* [WHAT YOU NEED TO DO]:
(A) In the reflection on hope, what short prayer is the reader told to pray frequently?
(B) Repeat the reflection on hope word for word, everything from "Because we have" down to "all day long.".

* [PASSAGE TO READ]:
We can ask God for help and know he will give it. Knowing that is the divine gift of hope.

This hope is based, among other things, on Jesus’ words: “If you then… know how to give good gifts to your children, how much more will your Father in heaven give good things to those who ask him!... On that day you will ask nothing of me. Very truly, I tell you, if you ask anything of the Father in my name, he will give it to you (Matthew 7:11; John 16:23).

In believing what Jesus says, we experience the gift of faith that gives hope. But we don’t experience it unless we exercise it.

Hope is a gift, an action of God himself in our hearts. Paul wrote (Romans 5:5): “Hope does not disappoint us, because God’s love has been poured into our hearts through the Holy Spirit that has been given to us.”

Because we have the gifts of faith and hope, we can interact with Jesus whenever we want and know it is a real interaction. We know he is there, listening, responding. We may not know exactly what he is saying or doing in response, but we know something is taking place. We know we are in a real relationship with him.

And that is a “mystical experience.” On ground level.

Pray frequently: “Lord, be with me!”

Practice: Interact with Jesus all day long.

Monday, December 29, 2014

Being Aware

December 29, 2014
The Fifth Day of Christmas
 Click here for the complete text of today’s readings.

Simeon took the child into his arms and blessed God, saying:
“Lord, now let your servant go in peace."

I can’t take Jesus physically into my arms. But I can be in touch—in conscious relationship—with him present in my heart. Whenever I want.

* [Recorded data]:
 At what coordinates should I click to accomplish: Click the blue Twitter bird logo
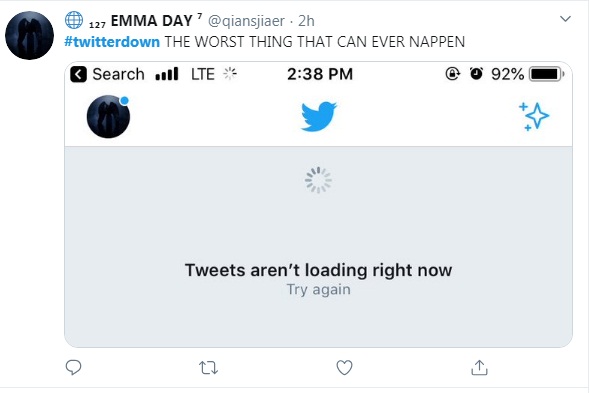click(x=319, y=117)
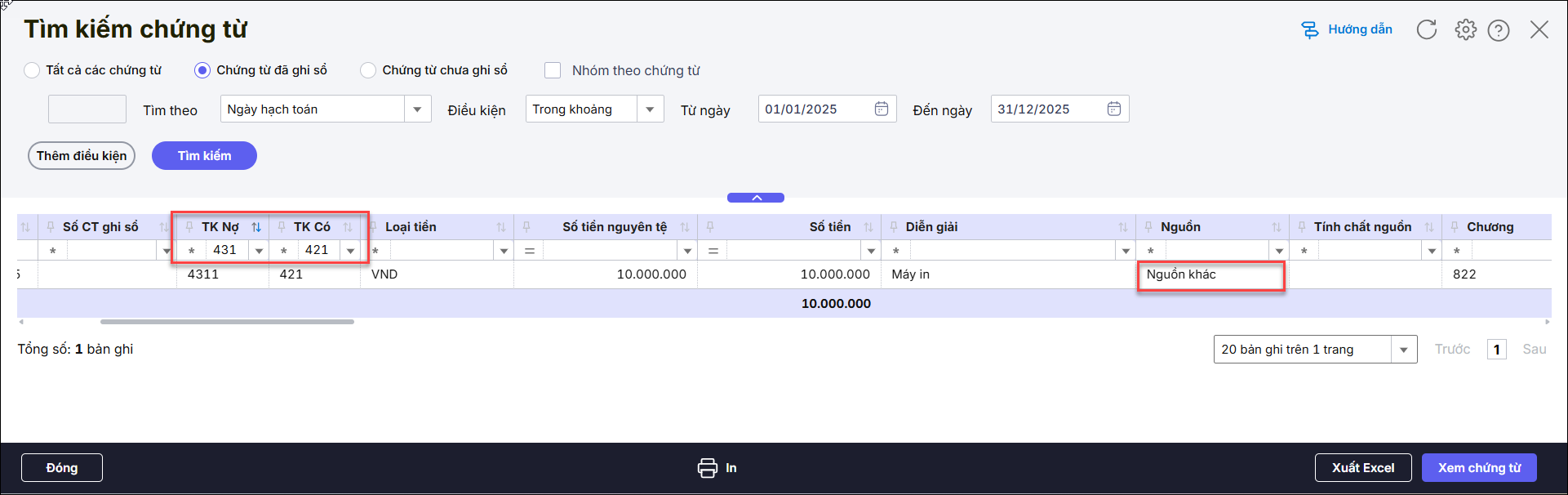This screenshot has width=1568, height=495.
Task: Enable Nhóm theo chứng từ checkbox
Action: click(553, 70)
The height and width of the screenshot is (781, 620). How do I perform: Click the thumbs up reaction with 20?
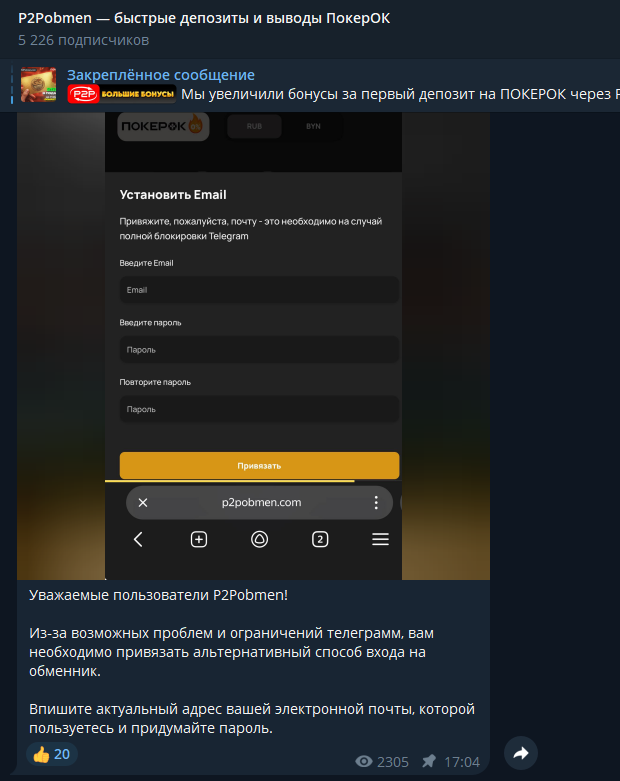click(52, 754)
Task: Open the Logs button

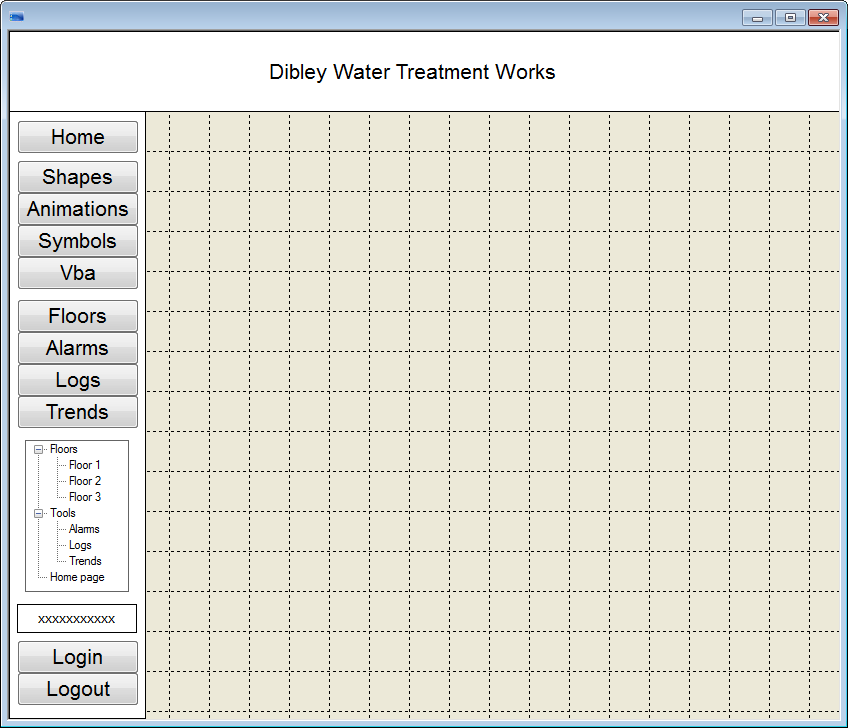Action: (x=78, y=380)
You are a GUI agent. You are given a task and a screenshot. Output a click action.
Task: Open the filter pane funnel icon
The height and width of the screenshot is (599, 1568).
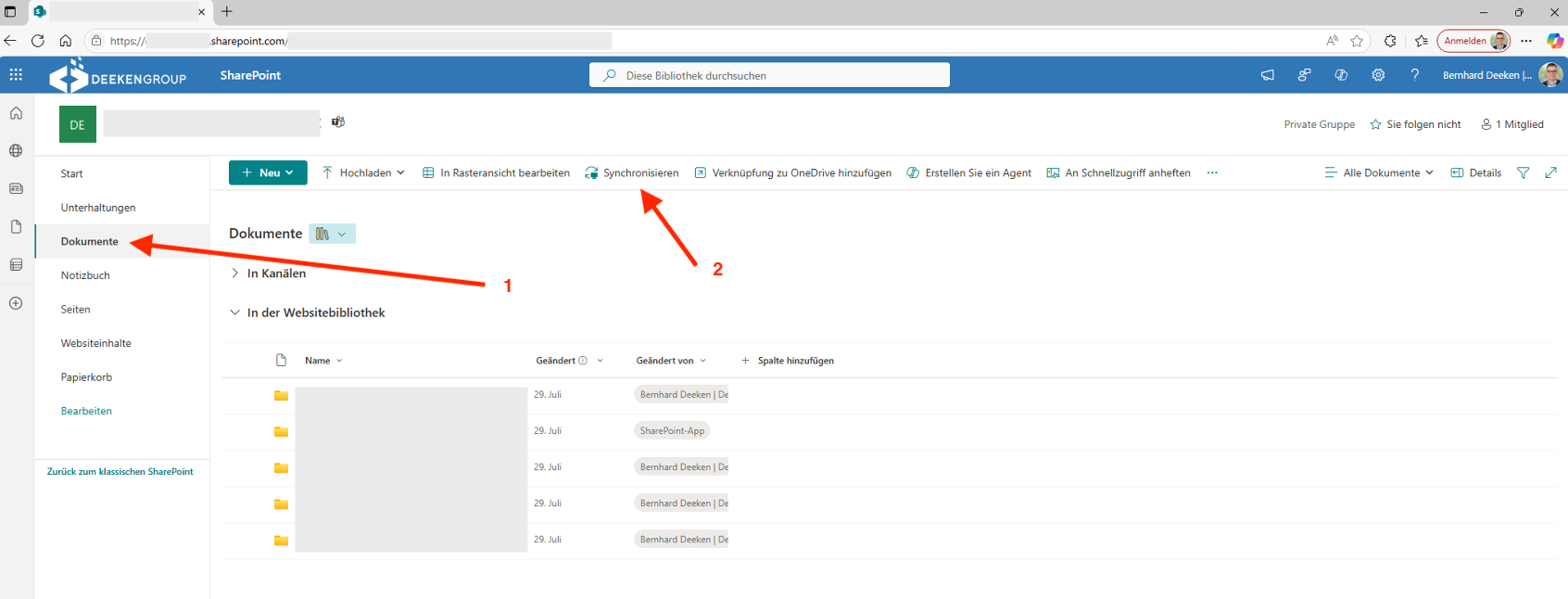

* [ANSWERS FOR THE TASKS]:
(A) "Lord, be with me!"

(B)
Because we have the gifts of faith and hope, we can interact with Jesus whenever we want and know it is a real interaction. We know he is there, listening, responding. We may not know exactly what he is saying or doing in response, but we know something is taking place. We know we are in a real relationship with him.

And that is a “mystical experience.” On ground level.

Pray frequently: “Lord, be with me!”

Practice: Interact with Jesus all day long.